The genial heart surgeon wanders through the shell of a two-storey building and stops in the doorway of a stark rectangular first-floor room. Cooking pots, rubble and workmen's clothes litter the floor; bare windows stare out across dirt tracks and arid farmland.
'This will be the operating theatre,' Dr Hasnat Khan says with a proud smile, before turning to the architect and the senior British nurse accompanying him to pore over plans and discuss the layout and where medical teams should scrub up before surgery.
The idea of a modern hospital with a cardiology unit here, in one of the poorest parts of rural Pakistan, seems as incongruous as a goat farm in downtown Islamabad. But despite its ramshackle appearance, the country's first charity-run hospital with a heart unit is just months away from opening. By the end of the year, it should be carrying out life-transforming surgery, in particular on poor children whose families cannot afford treatment elsewhere.
The hospital is slowly taking shape amid a cluster of tiny villages off the lorry-choked highway from Islamabad to Lahore, some 30 kilometres from the town of Jhelum, the boyhood home of Khan. Its opening will make reality a dream that cardiologist Khan has nurtured for decades and that he once secretly shared with the world's most famous woman.
Khan, who for the past 20 years has worked in hospitals in and around London, was the lover of Princess Diana - the man she called her 'Mr Wonderful' - for the last two years of her life. A discreet and fiercely loyal figure, Khan is seen as the great love of Diana's life after her marriage to Prince Charles broke down and, since her death, has arguably proved himself the most - perhaps only - honourable man to have shaped her final years.

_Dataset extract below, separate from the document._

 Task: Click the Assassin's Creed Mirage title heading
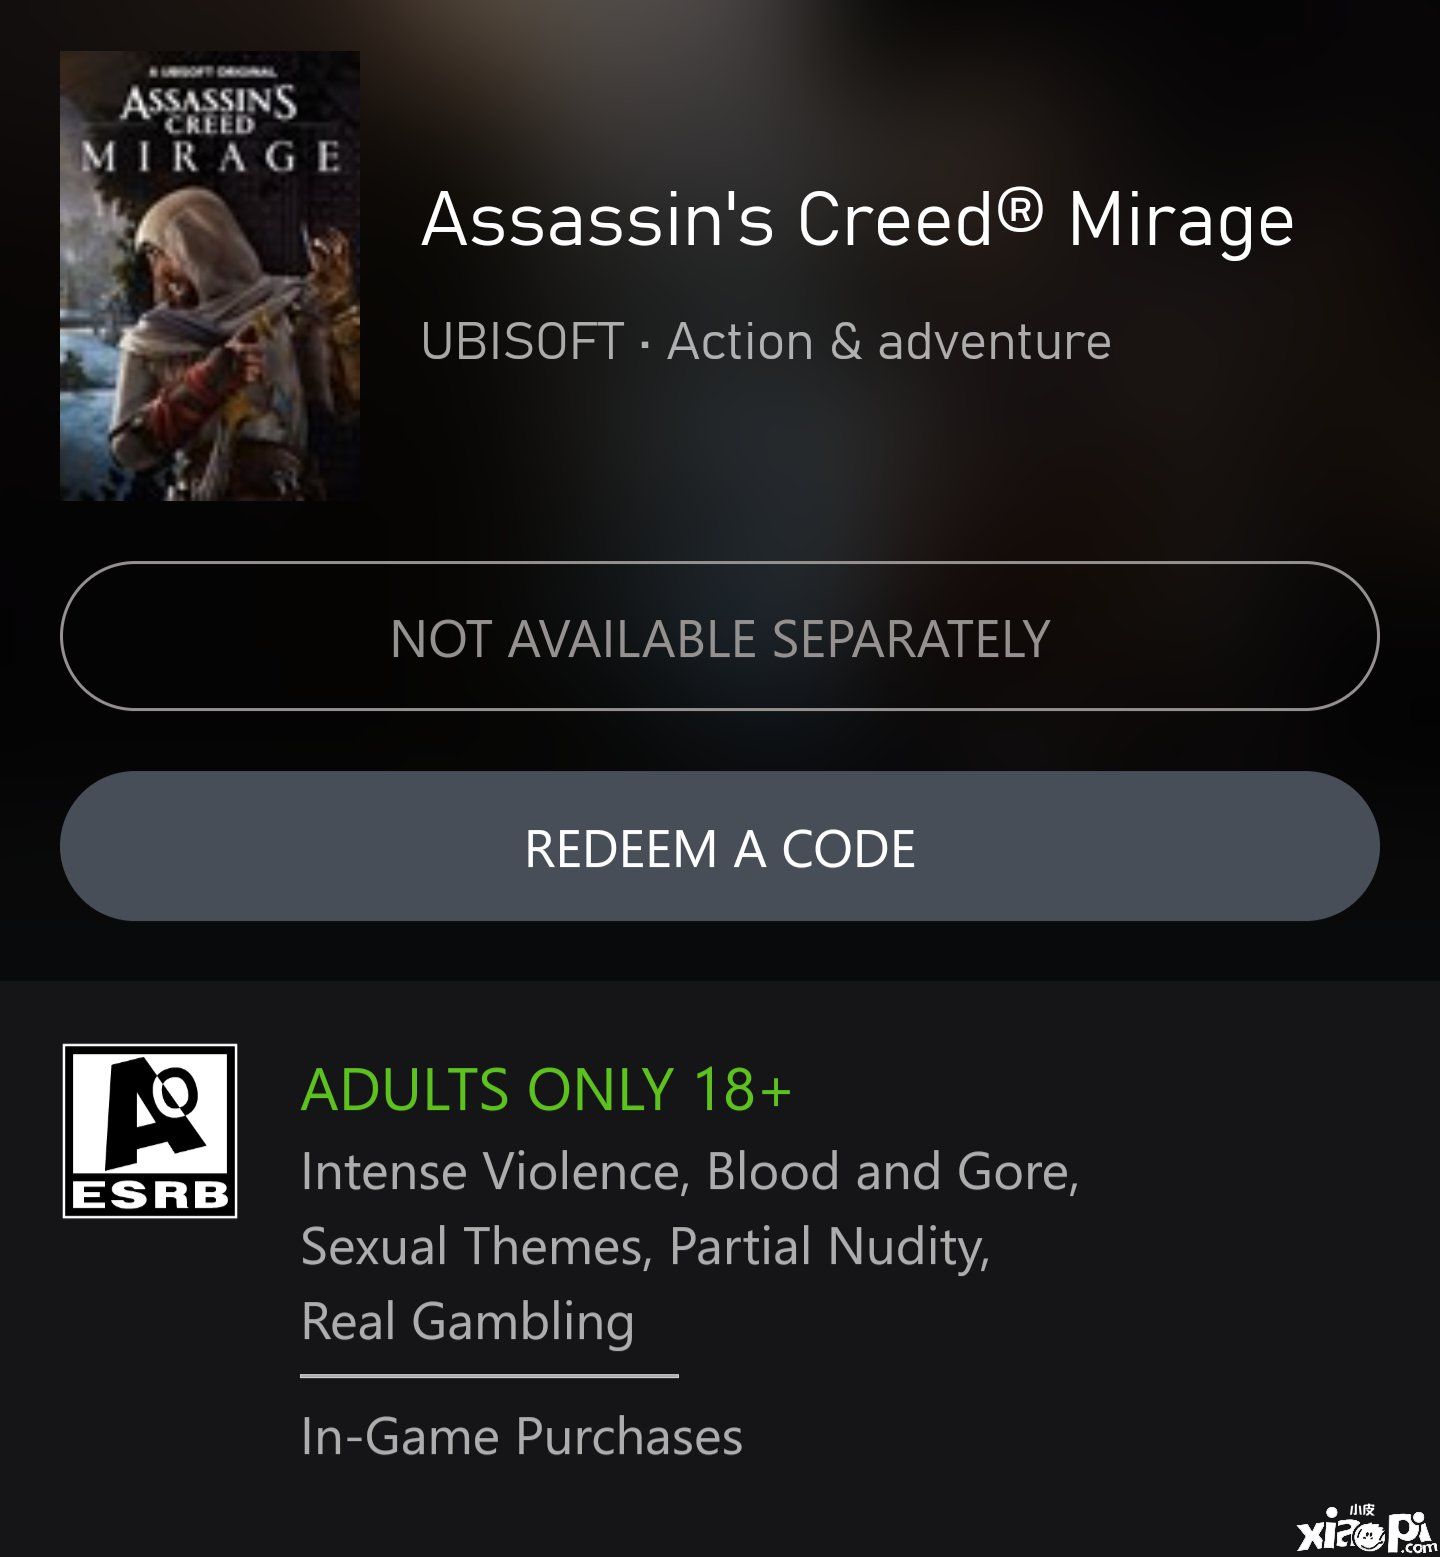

In a rare interview, the 53-year-old Khan speaks of his determination to make a contribution for the good in his home country - and his continuing loyalty to Diana's mission and vision even after the unhappiness that marked the end of their relationship.
THEY CAME FROM DIFFERENT worlds. He was a dashing young surgeon working under Magdi Yacoub at the Royal Brompton Hospital and she was the world's most photographed woman and mother of the heir to the British throne. They met when Diana was visiting a friend who had undergone heart surgery and for the princess, the attraction was instant.